> [EXERCICE 1]
Recopiez le passage du texte sur saint Vincent de Paul compris entre « Il est ordonné » et « XVIIe siècle français. », ces deux bouts de phrase inclus.
> [EXERCICE 2]
Mettez sous forme de liste numérotée les lignes de la liste fournie, depuis celle qui contient « This screenshot has width=1920, height=1080. » jusqu'à la fin de cette liste, les deux bornes incluses. Laissez de côté les lignes vides.

> [EXTRAIT DU TEXTE]
- - -

Saint Vincent de Paul est né en 1581 donc après le Concile de Trente (1542-1563) et il meurt en 1660 à l’âge de 79 ans, une centaine d’année après ce concile qui réforma profondément et sur bien des points notre Église.
A la suite des guerres de religion et de la Ligue (1587-1596) auxquelles met fin Henri IV par l’Édit de Nantes en 1598 (Vincent a alors 17 ans) commence une période de créativité spirituelle et pastorale au début XVIIe siècle entre 1598 et 1629, année de la mort du cardinal Pierre de Bérulle. Celui-ci a été sans doute le premier représentant majeur de l’école française de spiritualité en remettant le Christ au centre de la vie des chrétiens catholiques avec l’idée de l’incarnation continuée. La Mission de l’Église doit être de prolonger cette incarnation ». Le Pape voit en lui l’« Apôtre du Verbe incarné » et selon Louis-Marie Grignion de Montfort, c’est lui aussi qui étendit en France la dévotion à Marie.
Mais revenons à saint Vincent de Paul.
Il est ordonné prêtre en 1600 à l’âge de 19 ans. A la suite du Cardinal Pierre de Bérulle il fait lui aussi partie des grandes figures du renouveau spirituel du XVIIe siècle français.
En fait ce renouveau catholique va s’épanouir et s’implanter sur une large échelle entre 1629 et 1660. Ainsi de nouvelles fondations avec leurs séminaires naissent tel les Lazaristes de saint Vincent de Paul en 1642 (Vincent a alors 61 ans), les Saints Sulpiciens avec Monsieur Olier en 1642, les eudistes avec saint Jean Eudes en 1643 etc. Vincent fonde aussi avec Louise de Marillac, les Filles de la Charité.

- - -

> [DONNÉES À UTILISER]
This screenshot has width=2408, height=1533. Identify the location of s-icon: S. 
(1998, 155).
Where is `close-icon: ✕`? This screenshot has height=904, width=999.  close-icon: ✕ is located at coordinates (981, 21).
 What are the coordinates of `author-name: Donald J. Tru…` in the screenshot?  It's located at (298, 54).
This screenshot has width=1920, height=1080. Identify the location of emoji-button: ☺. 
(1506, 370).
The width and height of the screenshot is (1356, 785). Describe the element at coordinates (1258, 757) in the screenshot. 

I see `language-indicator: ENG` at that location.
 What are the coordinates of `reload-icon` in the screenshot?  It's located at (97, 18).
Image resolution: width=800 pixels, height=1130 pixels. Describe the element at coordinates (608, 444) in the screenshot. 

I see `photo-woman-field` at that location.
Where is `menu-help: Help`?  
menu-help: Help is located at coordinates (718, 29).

- - -

> [VOTRE RÉPONSE 1]
Il est ordonné prêtre en 1600 à l’âge de 19 ans. A la suite du Cardinal Pierre de Bérulle il fait lui aussi partie des grandes figures du renouveau spirituel du XVIIe siècle français.

> [VOTRE RÉPONSE 2]
1. This screenshot has width=1920, height=1080. Identify the location of emoji-button: ☺. 
2. (1506, 370).
3. The width and height of the screenshot is (1356, 785). Describe the element at coordinates (1258, 757) in the screenshot. 
4. I see `language-indicator: ENG` at that location.
5.  What are the coordinates of `reload-icon` in the screenshot?  It's located at (97, 18).
6. Image resolution: width=800 pixels, height=1130 pixels. Describe the element at coordinates (608, 444) in the screenshot. 
7. I see `photo-woman-field` at that location.
8. Where is `menu-help: Help`?  
9. menu-help: Help is located at coordinates (718, 29).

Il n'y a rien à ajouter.